Intuitively, if "histogram" is the default diff algorithm used by "git merge", then it would also make sense to have the same default for "git merge-file", but I assume that changing this default could be considered a bad breaking change. So I thought that making this diff algorithm configurable would be an acceptable move, hence my patch.

Of course, the diffing could be configured in other ways, for instance with its handling of whitespace or EOL (similarly to what the "git-diff" command offers). I think those options would definitely be worth exposing in merge-file as well. If you think this makes sense, then I would be happy to work on a new version of this patch which would attempt to include all the relevant options. I could also try to add the corresponding tests.

But perhaps my need is misguided? Could it be that I should not be writing a custom merge driver, but instead use another extension point to only process the conflicting hunks after execution of the existing merge driver? I couldn't find such an extension point, but it can well be that I missed it.

Thank you,

Antonin

Copy link

On the Git mailing list, Phillip Wood wrote (reply to this):

Hi Antonin

On 08/11/2023 21:54, Antonin Delpeuch via GitGitGadget wrote:
> From: Antonin Delpeuch <antonin@delpeuch.eu>
> > This makes it possible to use other diff algorithms than the 'myers'
> default algorithm, when using the 'git merge-file' command.

I think being able to select the diff algorithm is reasonable. I might be nice to mention the use of "git merge-file" in custom merge drivers as a motivation in the commit message.
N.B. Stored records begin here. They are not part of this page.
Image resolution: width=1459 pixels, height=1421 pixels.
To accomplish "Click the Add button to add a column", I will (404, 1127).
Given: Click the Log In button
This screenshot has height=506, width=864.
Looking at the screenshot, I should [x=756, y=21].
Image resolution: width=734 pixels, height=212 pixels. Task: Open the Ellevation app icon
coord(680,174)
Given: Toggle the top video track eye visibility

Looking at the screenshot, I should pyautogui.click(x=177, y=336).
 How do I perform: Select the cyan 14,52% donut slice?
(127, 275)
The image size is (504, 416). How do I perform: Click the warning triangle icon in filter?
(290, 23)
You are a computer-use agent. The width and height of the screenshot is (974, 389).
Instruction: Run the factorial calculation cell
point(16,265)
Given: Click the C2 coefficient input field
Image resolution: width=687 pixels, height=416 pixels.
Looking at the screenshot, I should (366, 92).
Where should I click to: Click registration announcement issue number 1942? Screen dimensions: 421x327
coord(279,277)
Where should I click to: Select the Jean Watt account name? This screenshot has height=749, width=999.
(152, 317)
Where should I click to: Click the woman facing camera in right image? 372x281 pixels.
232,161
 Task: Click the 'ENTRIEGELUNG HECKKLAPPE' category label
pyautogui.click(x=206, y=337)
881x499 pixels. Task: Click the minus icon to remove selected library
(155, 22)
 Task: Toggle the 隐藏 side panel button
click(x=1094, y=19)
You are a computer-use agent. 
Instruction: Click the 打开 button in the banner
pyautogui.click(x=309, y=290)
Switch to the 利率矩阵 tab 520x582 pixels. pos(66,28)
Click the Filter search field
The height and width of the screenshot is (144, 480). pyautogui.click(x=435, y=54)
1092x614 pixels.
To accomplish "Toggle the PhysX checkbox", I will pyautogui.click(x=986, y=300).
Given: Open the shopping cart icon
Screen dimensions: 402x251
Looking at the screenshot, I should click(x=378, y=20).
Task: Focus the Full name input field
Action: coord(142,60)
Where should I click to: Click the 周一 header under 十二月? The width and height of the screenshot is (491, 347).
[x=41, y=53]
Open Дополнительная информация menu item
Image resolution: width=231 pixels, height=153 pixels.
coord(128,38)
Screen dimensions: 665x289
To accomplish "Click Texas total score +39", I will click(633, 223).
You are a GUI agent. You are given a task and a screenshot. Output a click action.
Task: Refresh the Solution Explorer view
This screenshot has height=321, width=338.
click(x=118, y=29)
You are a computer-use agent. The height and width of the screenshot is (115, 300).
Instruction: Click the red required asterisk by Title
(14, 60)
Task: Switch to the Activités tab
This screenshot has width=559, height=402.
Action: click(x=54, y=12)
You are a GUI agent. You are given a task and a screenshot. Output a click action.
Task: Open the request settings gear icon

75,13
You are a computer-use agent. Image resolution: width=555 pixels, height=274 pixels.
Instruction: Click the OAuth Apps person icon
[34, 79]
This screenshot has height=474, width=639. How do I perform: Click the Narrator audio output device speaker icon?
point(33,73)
> Signed-off-by: Antonin Delpeuch <antonin@delpeuch.eu>
> ---
>      merge-file: add --diff-algorithm option
> > Published-As: https://github.com/gitgitgadget/git/releases/tag/pr-git-1606%2Fwetneb%2Fmerge_file_configurable_diff_algorithm-v1
> Fetch-It-Via: git fetch https://github.com/gitgitgadget/git pr-git-1606/wetneb/merge_file_configurable_diff_algorithm-v1
> Pull-Request: https://github.com/git/git/pull/1606
> >   Documentation/git-merge-file.txt |  5 +++++
>   builtin/merge-file.c             | 28 ++++++++++++++++++++++++++++
>   2 files changed, 33 insertions(+)
> > diff --git a/Documentation/git-merge-file.txt b/Documentation/git-merge-file.txt
> index 6a081eacb72..917535217c1 100644
> --- a/Documentation/git-merge-file.txt
> +++ b/Documentation/git-merge-file.txt
> @@ -92,6 +92,11 @@ object store and the object ID of its blob is written to standard output.
>   	Instead of leaving conflicts in the file, resolve conflicts
>   	favouring our (or their or both) side of the lines.
>   > +--diff-algorithm <algorithm>::
> +	Use a different diff algorithm while merging, which can help
> +	avoid mismerges that occur due to unimportant matching lines
> +	(such as braces from distinct functions).  See also
> +	linkgit:git-diff[1] `--diff-algorithm`.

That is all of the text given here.